MRO used its High-Resolution Imaging Science Experiment tool (HiRISE), which could detect features as small as a kitchen table to capture the image.
Fox News said MRO is a 15-year-old satellite that has been studying the Martian atmosphere and landscape from orbit.
According to the HiRISE team's image summary, the car-sized Curiosity rover was visible even at an altitude of 167.5 miles above the rover at the time.
Curiosity Climbs Mount Sharp To Search For Mars' Microbial Activity
Curiosity has been climbing the 3-mile-high Mount Sharp, the Gale Crater's central tip, since 2014. Its goal has been to look for evidence of microbial activity on Mars in the past. The rover drove more than 15 miles to date.
"Mt. Sharp is more than 5 kilometers high in total. The rover is about the size of a small car and is currently located near and above an approximately 6 meter-high cliff where it examined the exposed rocks," the center's John Grant wrote on a HiRISE website.
Curiosity started approaching Mont Mercou, which is named after a mountain in France, in early March, according to Business Insider.
The rover verified that the Gale Crater was a lake overflowing with chemical materials perfect for life during its first two years on Mars.

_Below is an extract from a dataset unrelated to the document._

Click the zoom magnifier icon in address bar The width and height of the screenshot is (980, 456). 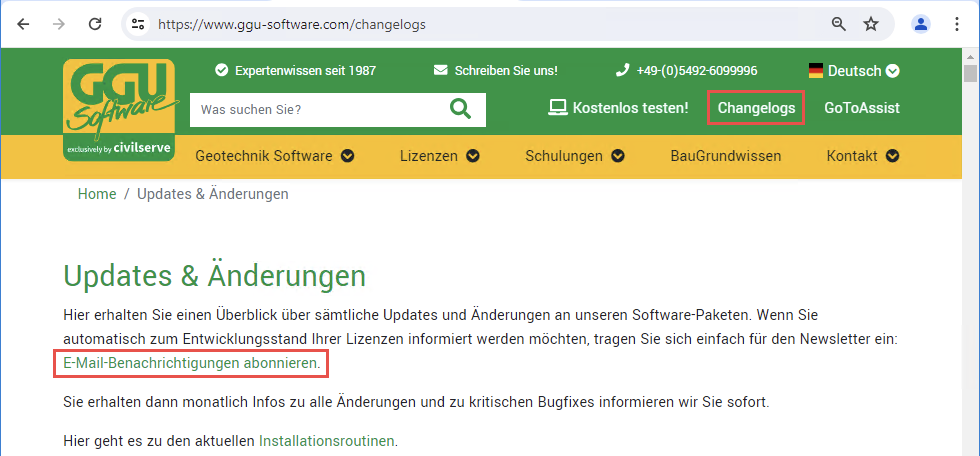[x=839, y=23]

Curiosity had uncovered organic content, unexplained increases in the Martian atmosphere's methane levels, and evidence that thin, saline ponds remained when Mars dried out since then.

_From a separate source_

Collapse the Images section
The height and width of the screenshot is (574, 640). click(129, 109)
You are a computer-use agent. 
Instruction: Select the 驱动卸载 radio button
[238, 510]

NASA Expects Curiosity To Share More About Mars' History
As it investigates Mont Mercou, Curiosity is likely to discover more mysteries about Mars' history.
NASA sent Curiosity to Mars to help scientists figure out how the planet will ever host microbes. Per the space agency's website, the rover manages to make discoveries and explore rocks for historical clues after finding chemical and mineral traces of former habitable conditions on Mars.
In a recent Science Times report, NASA released a study of Perseverance's portable Sample Analysis at Mars (SAM) lab hinted at the existence of organic salts on Mars.
More photographs taken by Curiosity demonstrate the view from the top of Mont Mercou, including a panorama.
In a video update uploaded on YouTube, Curiosity's deputy project scientist Abigail Fraeman of NASA's Jet Propulsion Laboratory in Southern California said that the hills just above Mont Mercou are rich in sulfates. Fraeman added Curiosity rover is "headed" there next.